You can think of the master document as the spine of the book and the include directives as the individual items being bound together. The target of each include directive in the master document is parsed and rendered as a separate AsciiDoc document, with certain options and attributes being passed down from the master to ensure consistent behavior. Each resulting XHTML document is then added to the EPUB3 archive as a chapter document and the master document becomes the navigation file (i.e., the table of contents).

If the master document does not contain any include directives, then the converter treats the document as the sole chapter in the EPUB3 archive and automatically produces a navigation file that references it.

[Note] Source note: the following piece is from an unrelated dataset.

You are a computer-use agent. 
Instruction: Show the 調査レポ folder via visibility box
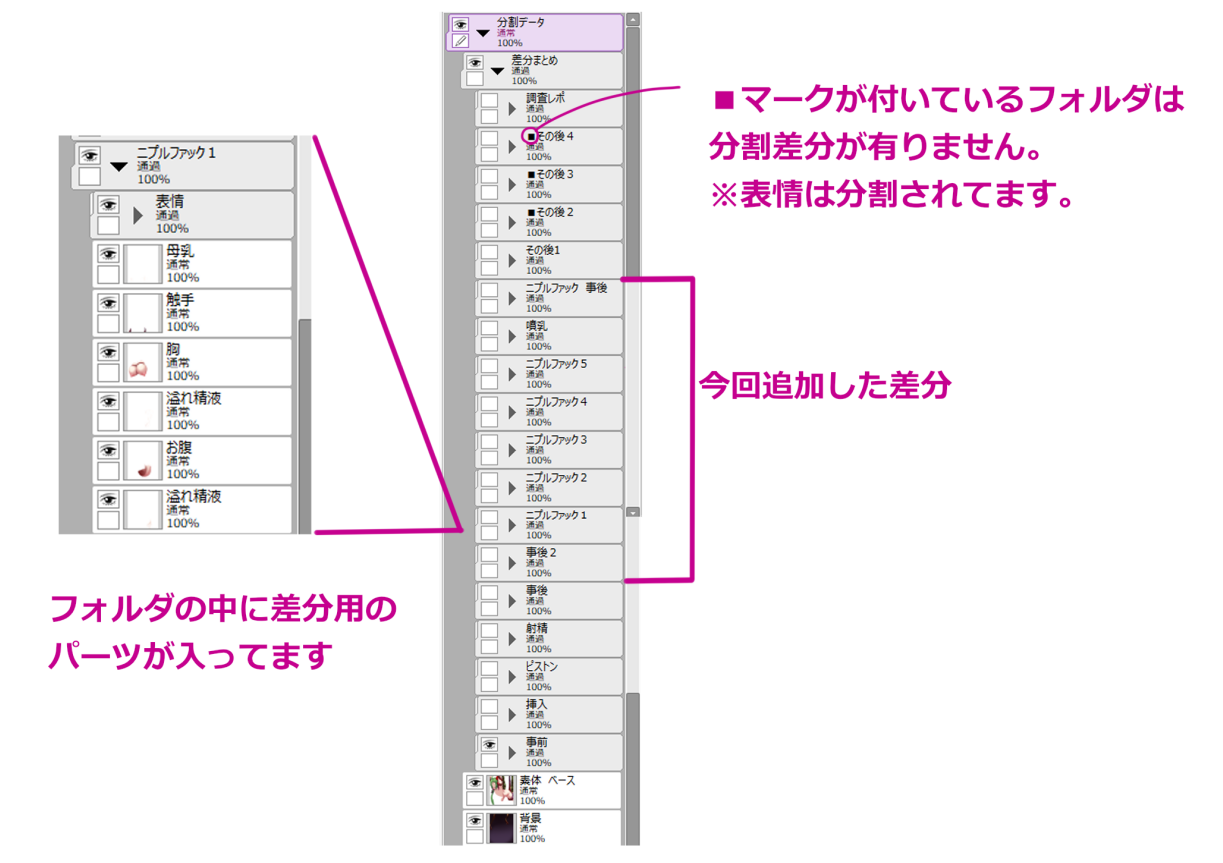tap(489, 100)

Eventually, we envision introducing a dedicated block macro to represent a spine item so that we don’t overload the meaning of the include directive. However, for the time being, the include directive will suit this purpose.

Prerequisites

All that’s needed to use Asciidoctor EPUB3 is Ruby 1.9.3 or greater and a few RubyGems, which we’ll explain how to install in the next section.

To check if you have Ruby available, use the ruby command to query the version installed:

$ ruby --version

If you’re using RVM, we recommend creating a new gemset to work with Asciidoctor EPUB3:

$ rvm use @asciidoctor-epub3 --create

We like RVM because it keeps the dependencies required by various projects isolated ;)

Getting Started

Asciidoctor EPUB3 isn’t yet published as a RubyGem itself, so you’ll need to get the source code.

Retrieve the project

You can retrieve Asciidoctor EPUB3 in one of two ways:

  1. Clone the git repository

  2. Download a zip archive of the repository

Option 1: Fetch Using git clone

If you want to clone the git repository, copy the GitHub repository URL and pass it to the git clone command.

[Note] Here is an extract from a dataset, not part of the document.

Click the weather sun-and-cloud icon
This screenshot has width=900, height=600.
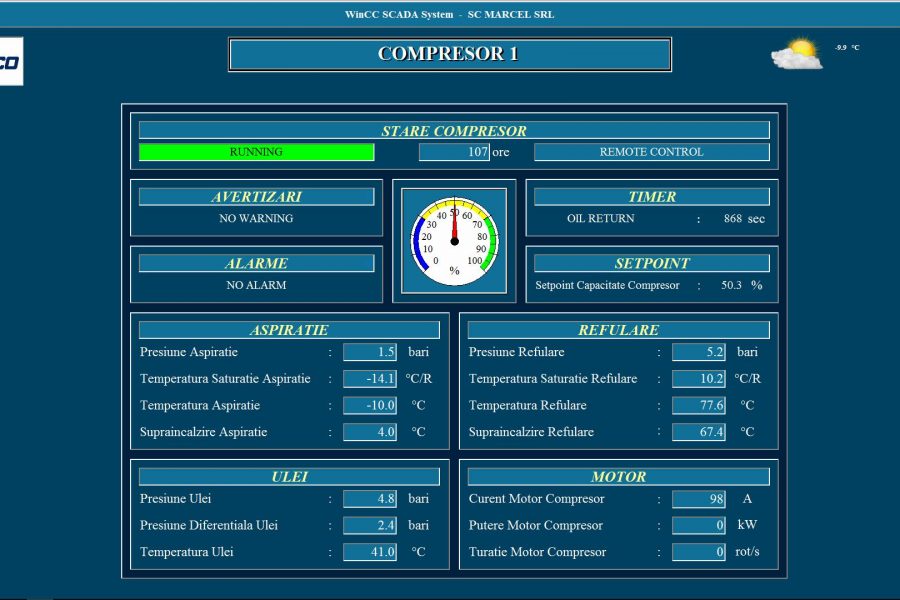(797, 53)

$ git clone https://github.com/asciidoctor/asciidoctor-epub3

Next, change to the project directory.

$ cd asciidoctor-epub3

Option 2: Download the Archive

If you want to download a zip archive, click on the Download Zip button on the right-hand side of the repository page on GitHub. Once the download finishes, extract the archive, open a console and change to that directory.

We’ll now leverage the project configuration to install the necessary dependencies.

Install the Dependencies

The dependencies needed to use Asciidoctor EPUB3 are defined in the Gemfile at the root of the project. We can use Bundler to install the dependencies for us.

To check if you have Bundler available, use the bundle command to query the version installed.

$ bundle --version

If it’s not installed, use the gem command to install it.

$ gem install bundle

Then use the bundle command to install the project dependencies.

$ bundle install

Build and Install the Gem

Now that the dependencies are installed, you can build and install the Gem.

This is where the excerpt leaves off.